SONY mit Innovation für Kinobesucher

On 23.07.2012, in Trending Topics, by TRENDINGS

Die Kino Brille der Zukunft kommt von Sony. Das Unternehmen hat eine Brille entwickelt, mit der sich vor allem Kino Zuschauer mit Hörbeeinträchtigungen den Untertitel eines digital projizierten Films jederzeit einblenden lassen können. Aber nicht nur hörbehinderte Menschen können in Zukunft von dieser Brille profitieren. Auch im Urlaub könnte diese Brille zum Einsatz kommen, indem sie den beispielsweise deutschen Untertitel eines Films anzeigt, der in Paris läuft und damit natürlich auf französisch.

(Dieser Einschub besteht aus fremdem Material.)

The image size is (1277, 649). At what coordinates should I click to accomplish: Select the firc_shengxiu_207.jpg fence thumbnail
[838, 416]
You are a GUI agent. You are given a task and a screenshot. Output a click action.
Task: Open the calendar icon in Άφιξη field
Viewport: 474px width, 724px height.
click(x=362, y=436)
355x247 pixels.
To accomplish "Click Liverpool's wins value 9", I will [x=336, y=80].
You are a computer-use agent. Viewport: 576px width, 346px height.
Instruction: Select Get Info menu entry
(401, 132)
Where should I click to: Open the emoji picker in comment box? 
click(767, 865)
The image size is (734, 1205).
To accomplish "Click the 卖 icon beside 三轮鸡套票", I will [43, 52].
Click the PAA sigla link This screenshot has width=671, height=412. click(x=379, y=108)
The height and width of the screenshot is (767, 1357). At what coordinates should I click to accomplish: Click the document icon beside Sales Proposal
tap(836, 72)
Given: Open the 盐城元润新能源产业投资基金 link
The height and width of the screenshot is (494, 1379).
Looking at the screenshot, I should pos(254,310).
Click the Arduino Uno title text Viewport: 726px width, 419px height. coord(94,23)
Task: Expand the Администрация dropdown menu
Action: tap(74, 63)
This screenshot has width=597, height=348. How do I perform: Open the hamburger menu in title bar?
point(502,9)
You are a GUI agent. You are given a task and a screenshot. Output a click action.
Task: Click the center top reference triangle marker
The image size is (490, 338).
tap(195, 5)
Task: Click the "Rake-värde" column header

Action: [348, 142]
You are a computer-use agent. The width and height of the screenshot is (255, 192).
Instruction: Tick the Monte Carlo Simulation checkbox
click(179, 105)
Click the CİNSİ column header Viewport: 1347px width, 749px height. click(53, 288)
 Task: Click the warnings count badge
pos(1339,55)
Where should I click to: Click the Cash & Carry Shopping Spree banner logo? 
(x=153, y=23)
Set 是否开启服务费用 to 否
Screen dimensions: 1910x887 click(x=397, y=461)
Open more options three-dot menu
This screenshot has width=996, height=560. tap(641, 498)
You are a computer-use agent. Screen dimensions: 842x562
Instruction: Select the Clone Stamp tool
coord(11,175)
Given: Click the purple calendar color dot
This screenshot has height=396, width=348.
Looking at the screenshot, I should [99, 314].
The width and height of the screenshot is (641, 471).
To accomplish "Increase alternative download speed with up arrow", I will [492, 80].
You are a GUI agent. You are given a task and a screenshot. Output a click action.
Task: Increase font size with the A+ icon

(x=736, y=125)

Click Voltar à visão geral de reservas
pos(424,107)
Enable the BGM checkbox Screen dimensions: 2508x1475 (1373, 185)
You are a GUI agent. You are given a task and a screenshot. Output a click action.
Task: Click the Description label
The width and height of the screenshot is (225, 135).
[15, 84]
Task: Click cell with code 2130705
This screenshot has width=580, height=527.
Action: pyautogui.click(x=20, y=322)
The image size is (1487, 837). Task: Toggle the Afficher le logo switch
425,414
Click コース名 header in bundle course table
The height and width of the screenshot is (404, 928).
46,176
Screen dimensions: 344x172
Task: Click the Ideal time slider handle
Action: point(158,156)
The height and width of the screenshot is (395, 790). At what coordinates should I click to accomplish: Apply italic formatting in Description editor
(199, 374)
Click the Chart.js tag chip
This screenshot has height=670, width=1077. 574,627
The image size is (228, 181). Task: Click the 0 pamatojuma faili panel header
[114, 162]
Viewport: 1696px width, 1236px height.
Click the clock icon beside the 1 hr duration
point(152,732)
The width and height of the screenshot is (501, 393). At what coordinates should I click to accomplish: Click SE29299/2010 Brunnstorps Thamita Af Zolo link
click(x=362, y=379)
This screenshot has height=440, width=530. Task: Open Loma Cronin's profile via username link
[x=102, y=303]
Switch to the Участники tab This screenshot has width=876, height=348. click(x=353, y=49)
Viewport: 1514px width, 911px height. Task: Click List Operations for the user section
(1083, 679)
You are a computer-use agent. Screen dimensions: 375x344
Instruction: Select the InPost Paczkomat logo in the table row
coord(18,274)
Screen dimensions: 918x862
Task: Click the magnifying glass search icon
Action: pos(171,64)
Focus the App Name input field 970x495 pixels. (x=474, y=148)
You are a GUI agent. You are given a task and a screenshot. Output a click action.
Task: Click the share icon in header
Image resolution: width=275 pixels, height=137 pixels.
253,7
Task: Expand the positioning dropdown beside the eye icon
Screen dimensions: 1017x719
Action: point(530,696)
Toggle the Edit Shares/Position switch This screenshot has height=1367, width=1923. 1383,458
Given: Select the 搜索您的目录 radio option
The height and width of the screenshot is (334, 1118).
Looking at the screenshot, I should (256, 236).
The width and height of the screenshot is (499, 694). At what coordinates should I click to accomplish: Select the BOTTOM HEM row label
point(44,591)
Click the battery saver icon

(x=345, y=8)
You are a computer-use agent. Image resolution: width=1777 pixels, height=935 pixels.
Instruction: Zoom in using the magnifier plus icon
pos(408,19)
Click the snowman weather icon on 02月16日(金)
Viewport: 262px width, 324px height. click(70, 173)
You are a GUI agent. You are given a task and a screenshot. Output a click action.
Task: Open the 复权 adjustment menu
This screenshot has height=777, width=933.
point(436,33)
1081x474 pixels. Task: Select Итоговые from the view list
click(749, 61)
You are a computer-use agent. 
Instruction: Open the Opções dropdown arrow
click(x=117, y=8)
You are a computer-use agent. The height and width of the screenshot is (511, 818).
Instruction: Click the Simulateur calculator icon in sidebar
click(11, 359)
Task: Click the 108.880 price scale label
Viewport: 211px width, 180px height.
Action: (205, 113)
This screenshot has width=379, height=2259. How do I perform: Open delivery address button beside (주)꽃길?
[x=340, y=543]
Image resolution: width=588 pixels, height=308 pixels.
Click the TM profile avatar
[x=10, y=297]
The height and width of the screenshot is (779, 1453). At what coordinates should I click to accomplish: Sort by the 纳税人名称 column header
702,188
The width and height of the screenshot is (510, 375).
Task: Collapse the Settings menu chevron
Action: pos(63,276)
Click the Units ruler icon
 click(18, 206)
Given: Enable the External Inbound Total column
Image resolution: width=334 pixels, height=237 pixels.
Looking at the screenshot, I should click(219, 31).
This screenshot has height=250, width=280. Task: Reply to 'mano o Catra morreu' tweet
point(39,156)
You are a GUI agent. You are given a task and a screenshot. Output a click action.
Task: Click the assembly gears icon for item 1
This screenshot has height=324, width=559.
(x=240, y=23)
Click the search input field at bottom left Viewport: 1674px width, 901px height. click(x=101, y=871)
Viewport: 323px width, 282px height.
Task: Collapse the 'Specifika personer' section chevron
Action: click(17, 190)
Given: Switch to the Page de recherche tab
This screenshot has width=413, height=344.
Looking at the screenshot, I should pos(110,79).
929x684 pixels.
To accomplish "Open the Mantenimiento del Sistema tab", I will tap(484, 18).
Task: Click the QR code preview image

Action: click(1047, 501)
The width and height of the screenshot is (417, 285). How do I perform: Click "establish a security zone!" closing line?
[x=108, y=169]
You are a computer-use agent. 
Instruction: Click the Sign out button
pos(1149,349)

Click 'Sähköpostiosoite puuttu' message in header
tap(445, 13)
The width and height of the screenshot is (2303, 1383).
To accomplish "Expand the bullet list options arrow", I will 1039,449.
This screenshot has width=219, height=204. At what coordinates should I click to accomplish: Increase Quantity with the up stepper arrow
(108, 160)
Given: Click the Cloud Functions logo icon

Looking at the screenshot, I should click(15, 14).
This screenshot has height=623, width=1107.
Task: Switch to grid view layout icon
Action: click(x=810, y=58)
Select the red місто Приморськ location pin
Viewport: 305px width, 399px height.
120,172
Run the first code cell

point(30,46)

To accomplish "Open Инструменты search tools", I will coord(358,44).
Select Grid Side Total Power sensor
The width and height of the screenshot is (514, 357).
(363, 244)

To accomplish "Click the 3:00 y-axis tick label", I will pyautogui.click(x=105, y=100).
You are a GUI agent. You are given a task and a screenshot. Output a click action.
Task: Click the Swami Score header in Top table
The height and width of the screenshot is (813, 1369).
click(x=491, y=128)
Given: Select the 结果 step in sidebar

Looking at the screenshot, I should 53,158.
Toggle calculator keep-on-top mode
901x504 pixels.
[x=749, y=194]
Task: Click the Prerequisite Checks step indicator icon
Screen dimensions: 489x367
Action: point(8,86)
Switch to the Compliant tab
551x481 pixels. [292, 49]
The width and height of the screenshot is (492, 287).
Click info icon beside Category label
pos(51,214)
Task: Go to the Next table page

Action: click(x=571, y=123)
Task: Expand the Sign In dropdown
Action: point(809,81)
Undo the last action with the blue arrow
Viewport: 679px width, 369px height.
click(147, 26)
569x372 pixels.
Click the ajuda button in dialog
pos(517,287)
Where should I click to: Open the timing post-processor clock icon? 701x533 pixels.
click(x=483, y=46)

Diese ‚Entertainment Access Glasses‘ sind mit transparenten Gläsern ausgestattet. Kleine, integrierte Projektoren im unteren Rand blenden je nach Wunsch des Trägers die Untertitelung eines Kinofilms ein. Dabei sollen bis zu sechs Sprachen zur Verfügung stehen. Auch Größe, Helligkeit und die wahrgenommene Distanz der Untertitel sollen an der Brille selbst einzustellen sein. Damit hat der Kino Zuschauer jederzeit volle Kontrolle über die eingeblendete Untertitelung und kann sie ganz auf seine Wünsche und Bedürfnisse einstellen.
Um die Technik für 3D-Filme nutzen zu können, ohne dabei zwei Brillen übereinander tragen zu müssen, soll an der Brille ein abnehmbarer Polfilter-Aufsatz angebracht werden. Trotz der vielfältigen Technik, die sich in dieser Brille verbirgt, wiegt sie nur angenehm leichte 84 Gramm.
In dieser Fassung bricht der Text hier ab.